Grand Ages: Rome falls down when it comes to the real-time combat. The city building aspect is solid with a decent interface. Perhaps it would have been better if they had focussed extra effort on that and just dispensed with the combat altogether. There is nothing tactical or particularly enjoyable about churning out units and clicking on a location for them to run to. The AI is rudimentary and there is no tactical depth here at all. This is real-time scrapping – it doesn’t deserve the strategy tag.
Graphics (5 out of 5)
The main indication that this game is not several years old comes from the visual style. The gameplay has not moved on, but the action looks lovely. The buildings are detailed. You can zoom in and watch your citizens scurrying around the streets busily engaged in their daily tasks. The modelling and animation work is very good. The environments look lush and realistic, and the weather and lighting changes as the time ticks by. Although the game looks great at close quarters, you do spend the majority of your time zoomed out, so the intricate animation and level of detail could easily be lost on you. The interface and the menus are also attractive and even better, since they are very easy to use. The icons are recognisable and the characters are well drawn. Overall the art standard is high and this is a good looking city builder.
Multiplayer (3 out of 5)
The option of multiplayer was an unexpected addition and there are six different modes on offer. You can play co-operatively or compete for glory. The modes see you fighting to reach a money target, build monuments, or control territory. Multiplayer in a city building game is a definite rarity, so this is a surprise inclusion and human opponents certainly provide more of a challenge than the game AI.
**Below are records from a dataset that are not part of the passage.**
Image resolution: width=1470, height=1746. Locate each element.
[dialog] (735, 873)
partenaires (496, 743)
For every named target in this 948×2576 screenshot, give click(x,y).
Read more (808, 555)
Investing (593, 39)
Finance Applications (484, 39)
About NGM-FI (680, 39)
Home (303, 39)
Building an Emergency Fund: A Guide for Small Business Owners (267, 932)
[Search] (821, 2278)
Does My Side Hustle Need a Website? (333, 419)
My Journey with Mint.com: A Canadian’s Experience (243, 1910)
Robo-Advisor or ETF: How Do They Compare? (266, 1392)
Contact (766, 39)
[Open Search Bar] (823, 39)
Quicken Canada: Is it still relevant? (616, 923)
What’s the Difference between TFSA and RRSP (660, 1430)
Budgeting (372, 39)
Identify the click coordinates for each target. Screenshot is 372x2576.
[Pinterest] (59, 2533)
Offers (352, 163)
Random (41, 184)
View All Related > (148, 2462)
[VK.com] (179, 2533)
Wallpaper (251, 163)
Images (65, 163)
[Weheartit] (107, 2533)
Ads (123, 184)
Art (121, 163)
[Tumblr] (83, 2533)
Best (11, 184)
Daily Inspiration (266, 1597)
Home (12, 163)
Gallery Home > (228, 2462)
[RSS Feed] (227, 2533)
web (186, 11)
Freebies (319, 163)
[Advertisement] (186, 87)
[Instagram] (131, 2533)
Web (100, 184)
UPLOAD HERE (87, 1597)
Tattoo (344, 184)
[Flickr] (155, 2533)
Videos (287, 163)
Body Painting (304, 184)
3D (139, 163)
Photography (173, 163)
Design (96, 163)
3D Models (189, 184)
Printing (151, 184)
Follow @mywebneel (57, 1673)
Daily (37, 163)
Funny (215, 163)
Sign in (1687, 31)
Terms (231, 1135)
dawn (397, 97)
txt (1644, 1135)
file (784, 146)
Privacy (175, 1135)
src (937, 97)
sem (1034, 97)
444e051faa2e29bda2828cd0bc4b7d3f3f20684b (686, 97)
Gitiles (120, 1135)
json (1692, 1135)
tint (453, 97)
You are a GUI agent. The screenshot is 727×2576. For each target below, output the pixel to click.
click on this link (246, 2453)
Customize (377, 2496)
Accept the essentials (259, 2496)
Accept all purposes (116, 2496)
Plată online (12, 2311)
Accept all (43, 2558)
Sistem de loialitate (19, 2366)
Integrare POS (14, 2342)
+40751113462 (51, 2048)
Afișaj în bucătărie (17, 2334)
You are going to need a 2GHz processor, a DirectX 9 compatible 128MB graphics card (GeForce 6600 or better), 1GB of RAM and 1.5GB of hard drive space. It’s not too taxing at all considering the graphical quality, although it must be admitted that the scope of the individual levels is never all that big. Battles tend to be in fairly low numbers as well, and we certainly aren’t talking about something on the epic scale of Rome: Total War.
Overall (3 out of 5)
This was developed by Haemimont Games, a Bulgarian developer who have released several historically based titles. They have even released a few Rome based games before with little success. There can be no doubt they have learned along the way and made huge improvements. Grand Ages: Rome is a solid city builder with good graphics and it provides an enjoyable experience in the short term. It is quite interesting at first, but after a few games the monotony sets in. The combat is a big letdown throughout, and the inclusion of a multiplayer option is not enough to merit a really strong score. As much as the city building aspect is enjoyable, it is also hopelessly derivative and there is no attempt to innovate whatsoever.